## Task goal
Find the line below that contains "This screenshot has width=669, height=925.". Transcribe it and every line after it exactly, adding nothing.

*** Source data Section Begins ***

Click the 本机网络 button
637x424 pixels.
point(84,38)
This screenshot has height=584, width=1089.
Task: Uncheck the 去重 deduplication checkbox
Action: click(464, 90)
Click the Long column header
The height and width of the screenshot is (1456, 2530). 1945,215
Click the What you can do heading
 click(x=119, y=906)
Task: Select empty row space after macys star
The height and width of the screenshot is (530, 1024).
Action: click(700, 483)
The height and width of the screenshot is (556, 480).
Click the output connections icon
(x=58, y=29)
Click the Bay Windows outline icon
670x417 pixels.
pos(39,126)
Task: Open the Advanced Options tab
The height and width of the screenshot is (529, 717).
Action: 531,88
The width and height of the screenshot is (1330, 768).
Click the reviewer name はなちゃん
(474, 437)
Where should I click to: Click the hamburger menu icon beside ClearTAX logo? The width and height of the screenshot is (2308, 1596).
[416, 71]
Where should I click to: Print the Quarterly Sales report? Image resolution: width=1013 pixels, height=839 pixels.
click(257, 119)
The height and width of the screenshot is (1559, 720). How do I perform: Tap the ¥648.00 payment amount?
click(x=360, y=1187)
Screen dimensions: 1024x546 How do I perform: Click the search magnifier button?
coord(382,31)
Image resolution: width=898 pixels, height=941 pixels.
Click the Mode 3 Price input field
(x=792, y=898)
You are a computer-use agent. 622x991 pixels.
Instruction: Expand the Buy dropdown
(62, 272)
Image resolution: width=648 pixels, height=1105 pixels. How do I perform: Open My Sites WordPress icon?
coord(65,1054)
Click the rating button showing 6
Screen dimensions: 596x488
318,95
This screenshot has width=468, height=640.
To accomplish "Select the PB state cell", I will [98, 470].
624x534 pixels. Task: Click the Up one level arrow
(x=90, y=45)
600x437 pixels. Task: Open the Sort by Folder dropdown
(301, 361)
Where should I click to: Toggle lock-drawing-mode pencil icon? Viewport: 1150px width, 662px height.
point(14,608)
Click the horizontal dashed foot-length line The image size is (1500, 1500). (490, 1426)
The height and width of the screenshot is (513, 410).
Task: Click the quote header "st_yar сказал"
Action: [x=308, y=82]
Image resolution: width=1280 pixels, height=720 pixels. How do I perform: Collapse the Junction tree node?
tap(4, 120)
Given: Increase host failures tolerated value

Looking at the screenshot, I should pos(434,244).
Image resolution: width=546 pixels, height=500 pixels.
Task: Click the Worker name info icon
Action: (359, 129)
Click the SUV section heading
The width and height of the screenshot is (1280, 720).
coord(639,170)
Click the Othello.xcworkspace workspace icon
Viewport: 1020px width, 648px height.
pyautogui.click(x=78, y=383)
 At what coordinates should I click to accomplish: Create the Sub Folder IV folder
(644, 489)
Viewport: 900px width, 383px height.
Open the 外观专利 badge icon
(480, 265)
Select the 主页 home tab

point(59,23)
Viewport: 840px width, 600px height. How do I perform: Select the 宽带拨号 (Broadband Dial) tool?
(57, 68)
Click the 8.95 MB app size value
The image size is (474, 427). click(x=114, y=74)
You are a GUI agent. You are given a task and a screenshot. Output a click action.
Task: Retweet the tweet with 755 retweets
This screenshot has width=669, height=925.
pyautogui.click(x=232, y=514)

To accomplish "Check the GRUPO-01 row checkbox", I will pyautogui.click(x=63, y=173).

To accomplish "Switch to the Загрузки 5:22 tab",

*** Source data Section Ends ***

## Task output
This screenshot has width=669, height=925.
pyautogui.click(x=232, y=514)

To accomplish "Check the GRUPO-01 row checkbox", I will pyautogui.click(x=63, y=173).

To accomplish "Switch to the Загрузки 5:22 tab",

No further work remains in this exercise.